-- PROVIDED TEXT --
NCRI

The massacre at Camp Ashraf

The Spectator – By Melanie Phillips – 27 April, 2011

While we’re on the subject of the baffling incoherence of western attitudes towards the uprisings in the Islamic world, we must not overlook the massacre that took place earlier this month of members of the Iranian opposition group, the People’s Mojahedin Organisation of Iran (PMOI), at their base in Ashraf in Iraq.

 

Despite the fact that the PMOI are ‘protected persons’ under the 4th Geneva Convention, on April 8 they were the victims of an unprovoked attack which was apparently carried out on the orders of the Iraqi Prime Minister, Nuri al-Maliki. The unarmed civilian residents of Ashraf were fired at with machine-gun rounds, as a result of which 35 of them were killed and some 350 injured.

According to the National Council of Resistance of Iran, the Iraqi Army used 2,500 troops equipped with armoured vehicles to attack Ashraf in tandem with the feared al Qods force of Iran. The NCRI claims:

According to reliable information from within the clerical regime, the terrorist Qods Force of the IRGC was involved at its highest level in the planning and the execution of this assault. In particular, Brigadier General Qasem Soleimani, commander of the Qods Force, personally supervised the planning of this attack on Ashraf. According to this information, some of the officers of the Qods Force were present at the scene of the attack in Ashraf and took part in the killing of Ashraf residents. A number of elements of the Qods force who speak Arabic well participated in the attack of April 8.

-- WORK INSTRUCTIONS --
• A. According to the article on the Camp Ashraf massacre, how many residents were killed and how many were injured in the April 8 attack?
• B. Reproduce the stretch of the Camp Ashraf article from "According to reliable" through "of April 8.".
• C. Write the next part of the article on the Camp Ashraf massacre, picking up after its final sentence.

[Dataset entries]

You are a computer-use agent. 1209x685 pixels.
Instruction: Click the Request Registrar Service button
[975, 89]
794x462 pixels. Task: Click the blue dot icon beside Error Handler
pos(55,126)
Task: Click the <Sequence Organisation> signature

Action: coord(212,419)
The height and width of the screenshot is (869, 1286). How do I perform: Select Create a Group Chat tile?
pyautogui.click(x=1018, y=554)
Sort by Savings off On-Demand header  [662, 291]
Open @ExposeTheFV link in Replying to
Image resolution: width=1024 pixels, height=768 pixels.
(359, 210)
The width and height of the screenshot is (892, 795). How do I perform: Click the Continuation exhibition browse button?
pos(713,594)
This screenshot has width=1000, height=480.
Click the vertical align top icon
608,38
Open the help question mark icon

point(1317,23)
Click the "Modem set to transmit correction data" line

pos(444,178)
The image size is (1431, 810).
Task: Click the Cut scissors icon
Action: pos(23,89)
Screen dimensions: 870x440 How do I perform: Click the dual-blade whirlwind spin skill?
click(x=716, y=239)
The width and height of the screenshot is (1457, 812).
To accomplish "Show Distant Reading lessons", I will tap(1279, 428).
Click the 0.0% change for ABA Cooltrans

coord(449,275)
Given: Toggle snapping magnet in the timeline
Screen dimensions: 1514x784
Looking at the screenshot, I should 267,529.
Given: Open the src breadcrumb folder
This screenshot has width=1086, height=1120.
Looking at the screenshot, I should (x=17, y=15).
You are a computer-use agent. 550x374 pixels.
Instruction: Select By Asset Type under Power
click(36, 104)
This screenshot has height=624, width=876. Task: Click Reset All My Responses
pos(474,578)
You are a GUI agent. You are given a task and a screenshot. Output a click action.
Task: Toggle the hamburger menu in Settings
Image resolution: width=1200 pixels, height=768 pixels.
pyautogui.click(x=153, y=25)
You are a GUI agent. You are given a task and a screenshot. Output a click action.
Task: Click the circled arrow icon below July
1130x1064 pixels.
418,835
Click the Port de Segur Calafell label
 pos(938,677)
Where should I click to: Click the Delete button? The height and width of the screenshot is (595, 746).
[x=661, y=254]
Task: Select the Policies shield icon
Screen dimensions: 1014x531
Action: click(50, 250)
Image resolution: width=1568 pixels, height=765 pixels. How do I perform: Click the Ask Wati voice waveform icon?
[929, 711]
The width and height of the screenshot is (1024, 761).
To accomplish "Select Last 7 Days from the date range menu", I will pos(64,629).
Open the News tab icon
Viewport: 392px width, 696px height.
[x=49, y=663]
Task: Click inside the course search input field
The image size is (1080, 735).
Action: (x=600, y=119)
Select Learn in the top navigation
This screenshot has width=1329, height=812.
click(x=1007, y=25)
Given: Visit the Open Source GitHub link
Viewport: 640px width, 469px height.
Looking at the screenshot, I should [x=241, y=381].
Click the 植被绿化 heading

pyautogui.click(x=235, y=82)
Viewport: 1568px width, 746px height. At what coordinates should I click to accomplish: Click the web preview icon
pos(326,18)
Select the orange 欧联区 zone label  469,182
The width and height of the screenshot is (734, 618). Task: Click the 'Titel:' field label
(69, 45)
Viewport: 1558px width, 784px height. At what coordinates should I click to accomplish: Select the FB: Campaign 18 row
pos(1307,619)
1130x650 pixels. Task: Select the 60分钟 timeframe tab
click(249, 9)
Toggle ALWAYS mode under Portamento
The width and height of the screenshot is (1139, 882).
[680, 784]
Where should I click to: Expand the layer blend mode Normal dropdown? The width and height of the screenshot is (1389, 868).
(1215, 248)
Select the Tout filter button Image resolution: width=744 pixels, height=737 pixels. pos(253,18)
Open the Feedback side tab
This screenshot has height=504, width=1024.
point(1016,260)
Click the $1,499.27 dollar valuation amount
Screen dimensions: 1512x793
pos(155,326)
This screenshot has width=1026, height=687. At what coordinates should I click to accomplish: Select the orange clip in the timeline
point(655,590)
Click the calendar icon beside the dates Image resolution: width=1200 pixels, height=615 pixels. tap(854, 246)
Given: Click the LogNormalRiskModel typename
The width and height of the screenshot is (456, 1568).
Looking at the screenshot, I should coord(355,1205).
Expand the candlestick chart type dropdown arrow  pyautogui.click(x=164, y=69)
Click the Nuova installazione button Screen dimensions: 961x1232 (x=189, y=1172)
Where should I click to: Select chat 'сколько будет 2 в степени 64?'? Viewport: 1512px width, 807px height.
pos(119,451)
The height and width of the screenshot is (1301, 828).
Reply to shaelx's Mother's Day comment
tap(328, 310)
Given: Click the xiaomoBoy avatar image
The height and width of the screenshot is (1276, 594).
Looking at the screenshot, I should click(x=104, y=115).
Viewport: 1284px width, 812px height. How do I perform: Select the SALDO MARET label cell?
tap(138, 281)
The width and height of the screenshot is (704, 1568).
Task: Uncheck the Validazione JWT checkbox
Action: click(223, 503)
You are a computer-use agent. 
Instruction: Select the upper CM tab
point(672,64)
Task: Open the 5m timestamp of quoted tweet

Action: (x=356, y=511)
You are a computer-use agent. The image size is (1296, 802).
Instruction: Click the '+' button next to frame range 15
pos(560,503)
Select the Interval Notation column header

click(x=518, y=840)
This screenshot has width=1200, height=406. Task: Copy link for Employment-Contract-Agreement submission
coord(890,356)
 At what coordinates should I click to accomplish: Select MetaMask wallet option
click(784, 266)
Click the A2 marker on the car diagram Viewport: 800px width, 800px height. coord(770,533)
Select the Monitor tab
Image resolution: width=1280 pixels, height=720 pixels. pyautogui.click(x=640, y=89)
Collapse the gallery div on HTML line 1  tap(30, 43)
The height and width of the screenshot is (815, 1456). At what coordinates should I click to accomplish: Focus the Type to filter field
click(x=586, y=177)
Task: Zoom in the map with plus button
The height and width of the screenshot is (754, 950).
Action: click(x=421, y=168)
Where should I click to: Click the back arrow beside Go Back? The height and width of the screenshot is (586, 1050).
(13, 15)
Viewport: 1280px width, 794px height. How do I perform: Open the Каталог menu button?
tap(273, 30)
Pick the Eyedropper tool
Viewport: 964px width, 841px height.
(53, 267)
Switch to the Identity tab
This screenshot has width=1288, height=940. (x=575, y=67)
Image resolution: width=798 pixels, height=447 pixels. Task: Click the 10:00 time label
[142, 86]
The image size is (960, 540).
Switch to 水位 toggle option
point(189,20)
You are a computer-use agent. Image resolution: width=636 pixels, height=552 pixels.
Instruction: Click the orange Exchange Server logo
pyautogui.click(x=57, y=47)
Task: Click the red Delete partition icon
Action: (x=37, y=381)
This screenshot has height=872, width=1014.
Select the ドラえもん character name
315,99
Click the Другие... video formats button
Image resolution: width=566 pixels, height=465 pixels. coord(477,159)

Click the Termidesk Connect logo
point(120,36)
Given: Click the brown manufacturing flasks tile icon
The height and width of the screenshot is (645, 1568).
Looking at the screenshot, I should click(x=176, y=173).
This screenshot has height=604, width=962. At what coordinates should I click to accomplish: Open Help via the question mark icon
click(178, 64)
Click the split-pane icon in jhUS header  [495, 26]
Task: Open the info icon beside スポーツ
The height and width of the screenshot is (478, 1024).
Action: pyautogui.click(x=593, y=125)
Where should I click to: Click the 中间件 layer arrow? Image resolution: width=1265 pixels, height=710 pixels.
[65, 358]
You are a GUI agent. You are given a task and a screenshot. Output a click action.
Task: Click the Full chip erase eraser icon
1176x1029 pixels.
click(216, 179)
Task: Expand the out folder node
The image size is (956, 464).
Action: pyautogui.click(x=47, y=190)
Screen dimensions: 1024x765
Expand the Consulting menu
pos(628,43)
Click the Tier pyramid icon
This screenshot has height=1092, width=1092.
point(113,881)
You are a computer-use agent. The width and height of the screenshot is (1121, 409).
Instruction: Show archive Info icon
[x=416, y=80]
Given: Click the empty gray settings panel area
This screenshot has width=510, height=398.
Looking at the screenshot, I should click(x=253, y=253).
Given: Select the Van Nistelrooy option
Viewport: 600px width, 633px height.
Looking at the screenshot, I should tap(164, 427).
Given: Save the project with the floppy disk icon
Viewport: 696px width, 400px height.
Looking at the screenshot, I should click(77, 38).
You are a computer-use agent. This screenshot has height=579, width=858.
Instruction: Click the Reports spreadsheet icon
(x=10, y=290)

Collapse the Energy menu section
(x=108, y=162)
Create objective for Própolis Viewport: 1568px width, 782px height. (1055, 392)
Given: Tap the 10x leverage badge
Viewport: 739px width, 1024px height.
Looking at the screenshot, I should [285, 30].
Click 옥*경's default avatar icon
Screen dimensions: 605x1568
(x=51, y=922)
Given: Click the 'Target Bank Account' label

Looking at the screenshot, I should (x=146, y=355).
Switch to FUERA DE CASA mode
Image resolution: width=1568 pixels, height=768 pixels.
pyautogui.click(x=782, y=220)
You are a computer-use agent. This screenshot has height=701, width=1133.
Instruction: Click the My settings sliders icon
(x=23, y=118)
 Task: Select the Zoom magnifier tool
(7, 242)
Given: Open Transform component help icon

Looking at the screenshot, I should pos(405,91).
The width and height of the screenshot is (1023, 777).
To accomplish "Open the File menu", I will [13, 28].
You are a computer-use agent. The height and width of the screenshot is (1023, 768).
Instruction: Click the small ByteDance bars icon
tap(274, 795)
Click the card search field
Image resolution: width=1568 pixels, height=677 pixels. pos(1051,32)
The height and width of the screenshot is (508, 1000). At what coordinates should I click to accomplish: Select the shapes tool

-- ANSWERS TO THE EXERCISES --
• A. 35 residents were killed and some 350 were injured.

• B.
According to reliable information from within the clerical regime, the terrorist Qods Force of the IRGC was involved at its highest level in the planning and the execution of this assault. In particular, Brigadier General Qasem Soleimani, commander of the Qods Force, personally supervised the planning of this attack on Ashraf. According to this information, some of the officers of the Qods Force were present at the scene of the attack in Ashraf and took part in the killing of Ashraf residents. A number of elements of the Qods force who speak Arabic well participated in the attack of April 8.

• C.
At a press conference today, the British Parliamentary Committee for Iran Freedom showed video footage of the attack. The former British Conservative Home Secretary Lord Waddington demanded a UN investigation to bring the perpetrators to justice. And there are strong fears that the Iraqis are preparing to inflict further violence on the residents of Ashraf — and no less disturbing, claims that both the Iraqis and the Americans have been either actively preventing or doing nothing to provide medical aid for those injured in the attack.

The committee chairman, the Labour peer Lord Corbett, has spoken of a

medical blockade of Ashraf by the Iraqi government to kill the injured and turn Ashraf into a concentration camp.

According to the NCRI Bahman Atighi, 38, a PMOI member who was shot in the back during the April 8 attack, died in Baquba Hospital after being denied medical care for his wounds:

Over the past two weeks, the Ashraf’s doctors and the residents’ representatives discussed Bahman’s condition with the US forces and the UN representatives time and again. They also insisted on his transfer to the US forces hospital. The Iraqi forces prevented his transfer to the hospitals in Baghdad and Irbil either.

And today Lord Carlile – the LibDem peer who is the British government’s independent adviser on terrorism legislation — had exceptionally sharp and disturbing things to say about America’s role in this atrocity.

The actions of Nouri Al-Maliki, who has long made clear his allegiances to Iran’s theocratic leadership, should have surprised few. What is so shocking is the relative silence of the US government. It is hard to believe that they did not know what was about to happen at Ashraf. They did nothing to try to stop it happening. Worst of all, their silence and inaction has made it almost certain that it will happen again. It can be no coincidence that US forces stationed within the Camp withdrew just hours before the Iraqi onslaught began.

Furthermore, top US government official Robert Gates was in Baghdad and met Al-Maliki hours before the attack began, just as he was in Iraq in July 2009 when the other major offensive was conducted against Ashraf by the Iraqi forces. Mr Gates should be brought to account, and tell us what his knowledge was of the recent outrage, and how he proposes to deal with what occurred.

In addition, he should give a truthful account of why US medical aid, which was readily available, was not in Ashraf within minutes of the Iraqi attack, despite requests.

Simply put, the US forces if they so wished and were so ordered to do from their command in Washington and Baghdad could at the flick of a switch airlift all the wounded to the US military hospital situated in the vicinity of the Camp. This now is the minimum that the US authorities must do.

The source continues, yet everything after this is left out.